Posted by Kevin Connolly on February 23, 2014 at 8:45 AM Comments comments (0)

This is the third reason we are expecting a strong Market this year. RENTAL RATES:  Have you checked out rental rates for  our area lately?   A typicial 3 bedroom 2 bath bungalow in our neighborhood is renting for $2,000 - $2,500 a month or more.  At that rate it is truly cheaper to buy then to rent.  Renters who are qualify will be looking to do exactly that.

Looking Ahead In Platt Park

Posted by Kevin Connolly on February 22, 2014 at 8:55 AM Comments comments (0)

The 2nd reason the market will remain strong this year. MORE move-up buyers: A move- up buyer is someone who owns a home but wishes to sell and "move up" in price to secure a more desirable home that better meets their needs.  The bump in values last year all over Denver created a situation where "cashing out" the equity in a home is now much more attractive making that next purchase a potential reality for more people.  Platt Park is a destination move-up neighborhood.

Given information:
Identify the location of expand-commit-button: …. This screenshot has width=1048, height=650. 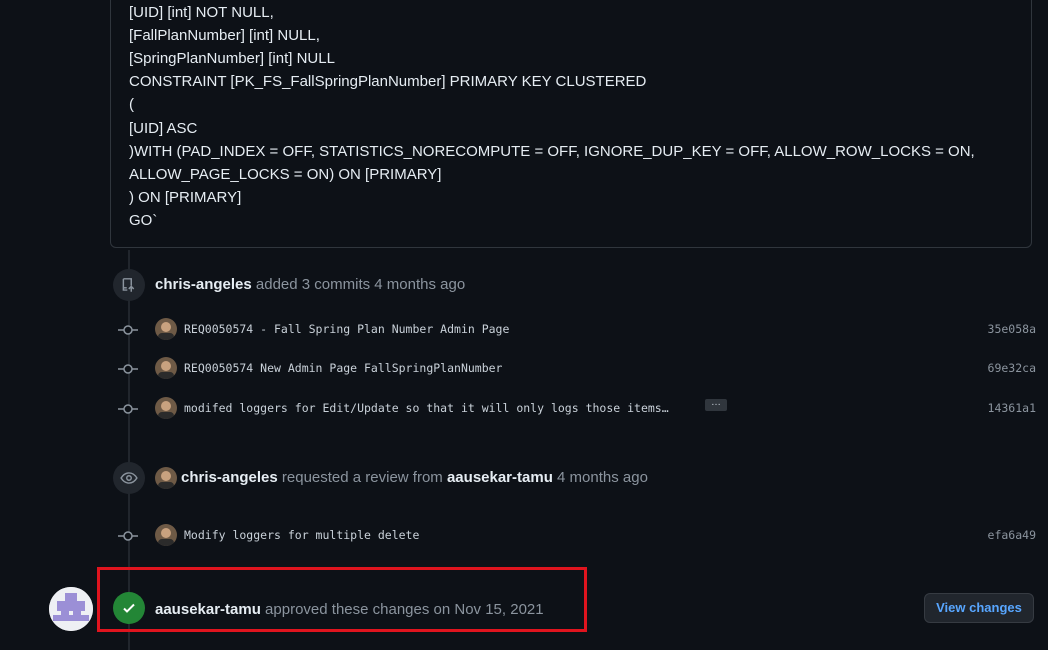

Problems to solve:
- A) Answer these about the Platt Park market posts:
(i) What monthly rent is given for a typical 3 bedroom 2 bath bungalow in the neighborhood?
(ii) On what date and at what time was the post about move-up buyers published?
(iii) Which neighborhood is called a destination move-up neighborhood?
- B) Reproduce the Platt Park market posts word for word from "Posted by Kevin Connolly on February 23, 2014" to "8:55 AM Comments comments (0)".

Task-by-task answers:
- A)
(i) $2,000 - $2,500 a month or more
(ii) February 22, 2014 at 8:55 AM
(iii) Platt Park

- B)
Posted by Kevin Connolly on February 23, 2014 at 8:45 AM Comments comments (0)

This is the third reason we are expecting a strong Market this year. RENTAL RATES:  Have you checked out rental rates for  our area lately?   A typicial 3 bedroom 2 bath bungalow in our neighborhood is renting for $2,000 - $2,500 a month or more.  At that rate it is truly cheaper to buy then to rent.  Renters who are qualify will be looking to do exactly that.

Looking Ahead In Platt Park

Posted by Kevin Connolly on February 22, 2014 at 8:55 AM Comments comments (0)